• _What is required_
Render the part of the records below that opens with the line containing "Image resolution: width=1920" and runs through the end of the records as a numbered list, leaving out blank lines.

----

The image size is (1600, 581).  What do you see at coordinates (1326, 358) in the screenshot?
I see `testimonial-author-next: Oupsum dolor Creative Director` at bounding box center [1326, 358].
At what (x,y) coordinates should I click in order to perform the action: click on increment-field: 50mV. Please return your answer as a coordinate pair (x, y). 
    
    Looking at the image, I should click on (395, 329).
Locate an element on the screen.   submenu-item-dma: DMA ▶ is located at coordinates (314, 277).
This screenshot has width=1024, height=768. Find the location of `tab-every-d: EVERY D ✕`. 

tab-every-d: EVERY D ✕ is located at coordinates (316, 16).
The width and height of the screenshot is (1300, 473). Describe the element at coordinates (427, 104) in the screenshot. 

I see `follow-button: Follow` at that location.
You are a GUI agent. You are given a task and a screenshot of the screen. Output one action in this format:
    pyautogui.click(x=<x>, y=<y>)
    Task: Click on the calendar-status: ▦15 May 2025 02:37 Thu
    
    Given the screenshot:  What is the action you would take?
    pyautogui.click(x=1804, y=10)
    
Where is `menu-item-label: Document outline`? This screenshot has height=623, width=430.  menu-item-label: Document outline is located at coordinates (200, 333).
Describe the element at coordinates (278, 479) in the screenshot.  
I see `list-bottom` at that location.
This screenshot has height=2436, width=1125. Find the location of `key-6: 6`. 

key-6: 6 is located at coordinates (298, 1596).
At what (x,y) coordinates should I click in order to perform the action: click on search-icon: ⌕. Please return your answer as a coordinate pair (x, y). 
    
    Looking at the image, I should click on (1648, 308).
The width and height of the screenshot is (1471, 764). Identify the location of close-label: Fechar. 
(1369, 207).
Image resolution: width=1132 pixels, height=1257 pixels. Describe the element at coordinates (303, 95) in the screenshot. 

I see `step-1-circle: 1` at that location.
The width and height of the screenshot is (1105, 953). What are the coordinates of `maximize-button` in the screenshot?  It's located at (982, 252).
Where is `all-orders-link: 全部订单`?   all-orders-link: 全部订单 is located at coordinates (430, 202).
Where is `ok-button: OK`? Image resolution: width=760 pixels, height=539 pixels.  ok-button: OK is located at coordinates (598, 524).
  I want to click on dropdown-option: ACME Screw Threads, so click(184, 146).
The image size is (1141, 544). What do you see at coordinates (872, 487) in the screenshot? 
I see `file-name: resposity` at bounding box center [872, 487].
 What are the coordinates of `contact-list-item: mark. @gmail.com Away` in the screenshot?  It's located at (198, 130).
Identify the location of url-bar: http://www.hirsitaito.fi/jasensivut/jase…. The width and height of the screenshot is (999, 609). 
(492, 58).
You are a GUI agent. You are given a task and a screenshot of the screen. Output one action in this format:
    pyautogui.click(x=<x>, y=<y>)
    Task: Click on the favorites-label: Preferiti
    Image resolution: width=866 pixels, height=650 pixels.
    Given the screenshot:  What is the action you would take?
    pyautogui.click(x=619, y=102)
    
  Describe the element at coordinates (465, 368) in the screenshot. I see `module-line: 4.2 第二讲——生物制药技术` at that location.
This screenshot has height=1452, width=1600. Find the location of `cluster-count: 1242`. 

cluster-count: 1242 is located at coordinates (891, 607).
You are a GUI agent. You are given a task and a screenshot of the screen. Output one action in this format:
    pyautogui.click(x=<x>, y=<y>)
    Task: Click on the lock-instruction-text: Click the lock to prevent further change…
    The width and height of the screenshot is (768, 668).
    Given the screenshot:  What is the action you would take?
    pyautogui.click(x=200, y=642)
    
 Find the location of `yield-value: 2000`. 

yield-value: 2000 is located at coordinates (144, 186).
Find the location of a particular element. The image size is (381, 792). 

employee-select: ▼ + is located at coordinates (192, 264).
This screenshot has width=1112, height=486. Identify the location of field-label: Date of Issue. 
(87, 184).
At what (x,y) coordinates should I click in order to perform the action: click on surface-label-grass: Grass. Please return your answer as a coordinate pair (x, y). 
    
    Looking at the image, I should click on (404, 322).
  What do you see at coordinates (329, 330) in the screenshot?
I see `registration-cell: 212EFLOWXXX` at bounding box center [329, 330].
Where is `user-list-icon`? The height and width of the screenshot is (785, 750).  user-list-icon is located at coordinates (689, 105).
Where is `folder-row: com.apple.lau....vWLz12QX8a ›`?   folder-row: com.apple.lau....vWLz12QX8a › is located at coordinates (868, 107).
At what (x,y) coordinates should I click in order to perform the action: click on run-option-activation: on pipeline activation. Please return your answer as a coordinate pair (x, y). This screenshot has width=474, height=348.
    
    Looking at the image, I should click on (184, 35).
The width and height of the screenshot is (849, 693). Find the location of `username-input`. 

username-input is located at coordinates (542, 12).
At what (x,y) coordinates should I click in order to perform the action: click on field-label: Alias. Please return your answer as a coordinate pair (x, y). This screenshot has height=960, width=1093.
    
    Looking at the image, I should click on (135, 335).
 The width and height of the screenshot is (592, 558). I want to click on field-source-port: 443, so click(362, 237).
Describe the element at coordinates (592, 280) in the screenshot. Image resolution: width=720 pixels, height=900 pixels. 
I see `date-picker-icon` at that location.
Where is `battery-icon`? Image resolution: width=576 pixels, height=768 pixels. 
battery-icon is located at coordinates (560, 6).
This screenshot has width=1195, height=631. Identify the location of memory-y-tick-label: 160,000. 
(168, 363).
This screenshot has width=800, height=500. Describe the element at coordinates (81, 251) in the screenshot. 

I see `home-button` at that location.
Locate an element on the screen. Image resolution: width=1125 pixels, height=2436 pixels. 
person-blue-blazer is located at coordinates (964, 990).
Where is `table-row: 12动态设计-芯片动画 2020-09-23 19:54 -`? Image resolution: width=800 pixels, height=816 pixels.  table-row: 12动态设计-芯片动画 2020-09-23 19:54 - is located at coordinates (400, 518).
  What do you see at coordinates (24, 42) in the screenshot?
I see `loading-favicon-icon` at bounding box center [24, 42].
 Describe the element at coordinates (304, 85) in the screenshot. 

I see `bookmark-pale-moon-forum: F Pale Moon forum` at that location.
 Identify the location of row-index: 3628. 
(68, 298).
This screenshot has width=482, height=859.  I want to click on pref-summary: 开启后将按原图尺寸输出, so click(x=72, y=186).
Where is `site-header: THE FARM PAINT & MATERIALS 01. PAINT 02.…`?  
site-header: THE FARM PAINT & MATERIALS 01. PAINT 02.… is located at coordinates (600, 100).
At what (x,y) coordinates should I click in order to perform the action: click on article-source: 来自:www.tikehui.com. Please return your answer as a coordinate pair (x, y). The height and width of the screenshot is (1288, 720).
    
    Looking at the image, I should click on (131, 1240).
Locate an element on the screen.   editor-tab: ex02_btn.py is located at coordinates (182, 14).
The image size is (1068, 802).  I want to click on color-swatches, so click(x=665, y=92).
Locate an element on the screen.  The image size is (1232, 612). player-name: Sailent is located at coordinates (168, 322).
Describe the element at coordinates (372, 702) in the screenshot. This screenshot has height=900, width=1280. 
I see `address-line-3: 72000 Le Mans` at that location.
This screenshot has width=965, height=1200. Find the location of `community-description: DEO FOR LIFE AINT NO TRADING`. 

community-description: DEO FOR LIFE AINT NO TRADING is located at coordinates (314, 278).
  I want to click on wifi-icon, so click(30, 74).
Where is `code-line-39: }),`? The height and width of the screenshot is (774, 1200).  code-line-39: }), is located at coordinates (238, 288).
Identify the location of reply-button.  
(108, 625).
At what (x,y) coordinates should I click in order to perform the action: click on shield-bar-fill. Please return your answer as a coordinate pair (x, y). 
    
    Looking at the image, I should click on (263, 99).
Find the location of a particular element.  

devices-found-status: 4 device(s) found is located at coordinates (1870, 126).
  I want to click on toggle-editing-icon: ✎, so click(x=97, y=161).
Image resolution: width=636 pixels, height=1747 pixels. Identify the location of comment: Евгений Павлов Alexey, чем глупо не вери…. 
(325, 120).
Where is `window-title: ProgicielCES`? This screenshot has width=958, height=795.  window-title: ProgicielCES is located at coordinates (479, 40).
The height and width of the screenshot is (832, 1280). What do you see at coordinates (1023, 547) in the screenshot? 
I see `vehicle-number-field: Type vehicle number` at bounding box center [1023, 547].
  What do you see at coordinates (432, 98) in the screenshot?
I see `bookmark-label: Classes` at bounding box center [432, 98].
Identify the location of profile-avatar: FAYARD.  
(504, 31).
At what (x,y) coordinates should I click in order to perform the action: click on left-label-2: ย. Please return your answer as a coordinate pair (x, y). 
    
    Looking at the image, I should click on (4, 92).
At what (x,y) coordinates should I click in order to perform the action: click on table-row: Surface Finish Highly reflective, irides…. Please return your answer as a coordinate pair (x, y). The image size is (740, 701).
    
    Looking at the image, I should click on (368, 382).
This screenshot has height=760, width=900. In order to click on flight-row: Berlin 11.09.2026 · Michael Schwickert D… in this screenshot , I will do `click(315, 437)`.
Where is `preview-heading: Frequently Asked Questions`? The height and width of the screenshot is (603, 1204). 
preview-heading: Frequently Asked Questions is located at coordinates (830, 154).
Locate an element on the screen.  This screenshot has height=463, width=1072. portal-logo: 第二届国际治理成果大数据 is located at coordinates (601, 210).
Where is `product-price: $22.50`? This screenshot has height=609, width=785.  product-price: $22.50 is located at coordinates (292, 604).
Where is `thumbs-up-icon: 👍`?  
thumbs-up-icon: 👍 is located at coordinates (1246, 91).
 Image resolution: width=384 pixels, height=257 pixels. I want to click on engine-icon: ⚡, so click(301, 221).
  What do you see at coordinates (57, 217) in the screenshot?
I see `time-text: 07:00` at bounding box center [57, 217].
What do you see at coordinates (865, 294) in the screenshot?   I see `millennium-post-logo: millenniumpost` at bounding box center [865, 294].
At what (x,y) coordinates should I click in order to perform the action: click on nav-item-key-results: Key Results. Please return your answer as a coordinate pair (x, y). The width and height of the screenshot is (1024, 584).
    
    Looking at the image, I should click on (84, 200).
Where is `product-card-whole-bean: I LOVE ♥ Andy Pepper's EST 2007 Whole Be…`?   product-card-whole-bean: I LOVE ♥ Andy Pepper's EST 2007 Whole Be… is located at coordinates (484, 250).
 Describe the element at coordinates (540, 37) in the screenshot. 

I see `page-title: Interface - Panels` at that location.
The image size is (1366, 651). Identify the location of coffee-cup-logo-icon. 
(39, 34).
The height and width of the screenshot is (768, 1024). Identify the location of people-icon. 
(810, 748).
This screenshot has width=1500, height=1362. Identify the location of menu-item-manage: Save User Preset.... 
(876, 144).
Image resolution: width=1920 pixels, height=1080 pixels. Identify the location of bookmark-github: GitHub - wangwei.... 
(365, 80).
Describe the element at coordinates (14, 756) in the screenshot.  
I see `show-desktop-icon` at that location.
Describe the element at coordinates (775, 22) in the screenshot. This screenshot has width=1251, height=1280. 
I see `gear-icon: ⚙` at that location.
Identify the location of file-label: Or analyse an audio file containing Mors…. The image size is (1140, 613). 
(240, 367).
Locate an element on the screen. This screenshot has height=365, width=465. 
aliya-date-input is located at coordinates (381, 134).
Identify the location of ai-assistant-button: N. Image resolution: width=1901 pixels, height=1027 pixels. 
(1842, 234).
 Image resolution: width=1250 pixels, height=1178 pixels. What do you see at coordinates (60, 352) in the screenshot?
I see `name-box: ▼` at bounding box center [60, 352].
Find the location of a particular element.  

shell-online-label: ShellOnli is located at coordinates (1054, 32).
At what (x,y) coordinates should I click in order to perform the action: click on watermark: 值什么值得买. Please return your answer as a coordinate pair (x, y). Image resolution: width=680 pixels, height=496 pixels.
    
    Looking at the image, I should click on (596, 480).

----

• _Task result_
1. Image resolution: width=1920 pixels, height=1080 pixels. Identify the location of bookmark-github: GitHub - wangwei.... 
2. (365, 80).
3. Describe the element at coordinates (14, 756) in the screenshot.  
4. I see `show-desktop-icon` at that location.
5. Describe the element at coordinates (775, 22) in the screenshot. This screenshot has width=1251, height=1280. 
6. I see `gear-icon: ⚙` at that location.
7. Identify the location of file-label: Or analyse an audio file containing Mors…. The image size is (1140, 613). 
8. (240, 367).
9. Locate an element on the screen. This screenshot has height=365, width=465. 
10. aliya-date-input is located at coordinates (381, 134).
11. Identify the location of ai-assistant-button: N. Image resolution: width=1901 pixels, height=1027 pixels. 
12. (1842, 234).
13.  Image resolution: width=1250 pixels, height=1178 pixels. What do you see at coordinates (60, 352) in the screenshot?
14. I see `name-box: ▼` at bounding box center [60, 352].
15. Find the location of a particular element.  
16. shell-online-label: ShellOnli is located at coordinates (1054, 32).
17. At what (x,y) coordinates should I click in order to perform the action: click on watermark: 值什么值得买. Please return your answer as a coordinate pair (x, y). Image resolution: width=680 pixels, height=496 pixels.
18.     Looking at the image, I should click on (596, 480).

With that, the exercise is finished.